¿Quieres aprender a despedir mejor a tus empleados? Ahora puedes practicar en la realidad virtual

¿Habrá trabajo para todos? La pregunta lleva rondando foros académicos, medios de comunicación y debates políticos durante más de un lustro. La progresiva automatización de millones de tareas ha puesto un inquietante interrogante sobre la viabilidad futura de muchos trabajadores. Si una máquina puede hacer lo mismo que tú de forma eficiente y a menor precio, ¿qué sentido empresarial tiene mantener tu contrato? Es una discusión muy compleja, en la que hay más incertidumbres que respuestas fijas. Pero hay otras aristas en la revolución que afronta el mercado laboral.

Las nuevas tecnologías también pueden ser herramientas para dejarte sin trabajo, no sus sustitutas.

¿Cómo? La mejor prueba es Barry Thompson. Es normal que su nombre no te suene en absoluto: se trata de un empleado artificial desarrollado por una empresa estadounidense, Talespin, especializada en Realidad Virtual. Hace algunos meses la compañía presentó un pequeño simulador en el que cualquier persona podía practicar el arte del despido cuantas veces como deseara. Su objetivo es introducirse en las empresas, ofreciendo a recursos humanos un prueba/error infinito para limar las asperezas de un proceso siempre complejo. El despido.
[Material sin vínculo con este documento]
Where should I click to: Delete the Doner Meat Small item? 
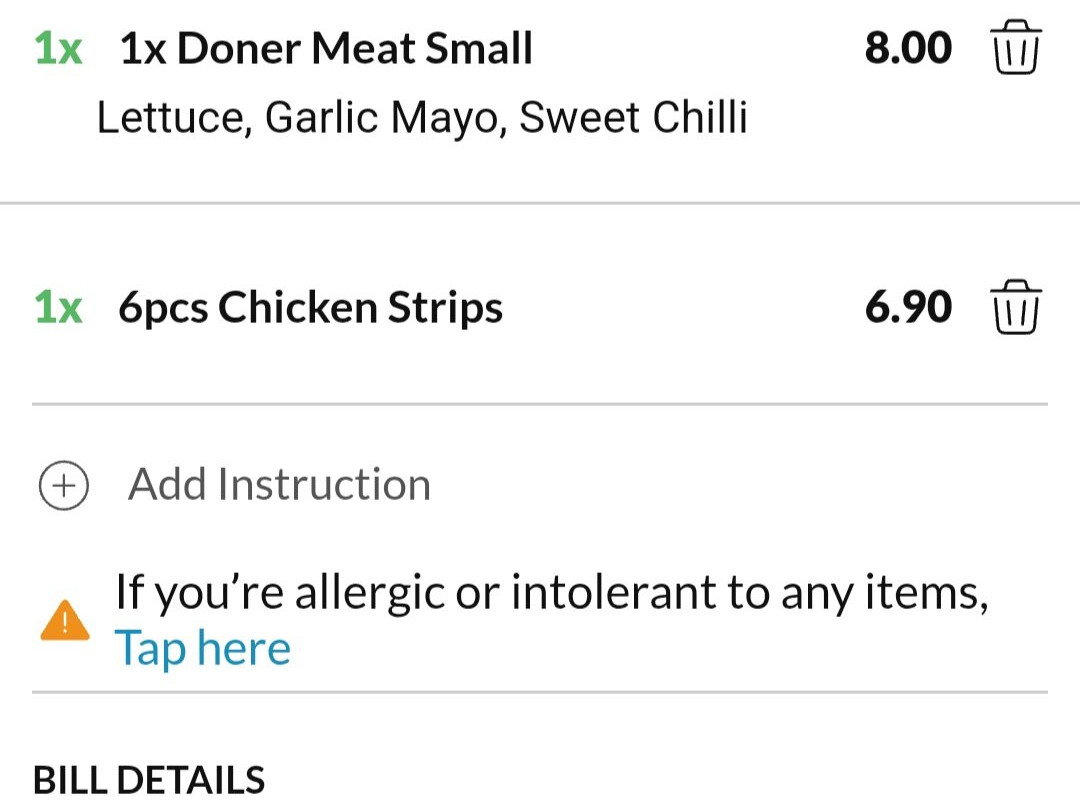click(1016, 47)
¿Por qué? Es un ejemplo de cómo la tecnología no sólo llega al entorno laboral en procesos puramente técnicos, sino también en las llamadas «soft skills», habilidades humanas que mejoran los procesos y las relaciones dentro del trabajo. Barry es un entrenamiento. Despedir es difícil. A menudo las personas encargadas de ejecutar la rescisión del contrato son amigas de otros empleados y tienen una posición difícil dentro de la empresa. Hay emociones en juego, vidas familiares que dependen de un salario, años de inversión emocional y profesional, etcétera.

La idea es que Barry sirva como sparring. Un entorno virtual donde puedas pulir tus emociones, dejarlas a un lado y ceñirte al papel en cualquier proceso de despido. En resumen, Barry te ayuda a neutralizar tus sentimientos.

Ya tenemos al primer soldado suspendido por insubordinación y fuego amigo en la realidad virtual

Primera persona. ¿Siniestro? Un poco. Talespin quiere dejar a un lado tu humanidad y que te acerques más a la efectividad milimétrica de una máquina. La empresa está desarrollando toda suerte de relaciones interpersonales en formato VR. Por ejemplo, la reunión con el CEO de una empresa poco receptivo a los servicios que tratas de ofrecerle hasta toda clase de gestiones en recursos humanos. El escenario virtual lo coloca en una posición hostil (brazos cruzados) al principio, y debes desbloquear la entrevista siguiendo lo aprendido en tu entrenamiento previo. Un juego, pero para afinar (¿anular?) tus habilidades sociales.

Para todos. Un reportero de Los Angeles Times ha experimentado en sus carnes con Barry, y el resultado ha sido… Desasogante. Como explica en el reportaje, Talespin no quiere servir sólo como instrumento de la gran empresa, sino también como elemento de formación para los trabajadores. ¿Qué departamento de Recursos Humanos no desearía contratar a una persona con experiencia en materia de despidos? Barry y sus miles de conversaciones y escenarios posibles (un puzzle à la elige tu propia aventura) te ofrece formación de forma cómoda y sencilla.

Otros caminos. Un ejemplo de tantos. La realidad virtual está replicando punto por punto el mundo real. ¿Un parto? Ya puedes simularlo. ¿Situaciones de acoso sexual para que tus empleados no lo cometan? Ídem. ¿Escenarios de guerra? Incluso con fuego amigo. Walmart o Verizon ya tienen programas VR similares. Barry funciona como un referente para otras relaciones entre los trabajadores humanos y aquellos tecnológicos: el mercado laboral futuro tendrá mucho de colaboración mutua, y no siempre de sustitución. Excepto para nuestro pobre Barry, despedido por millonésima vez.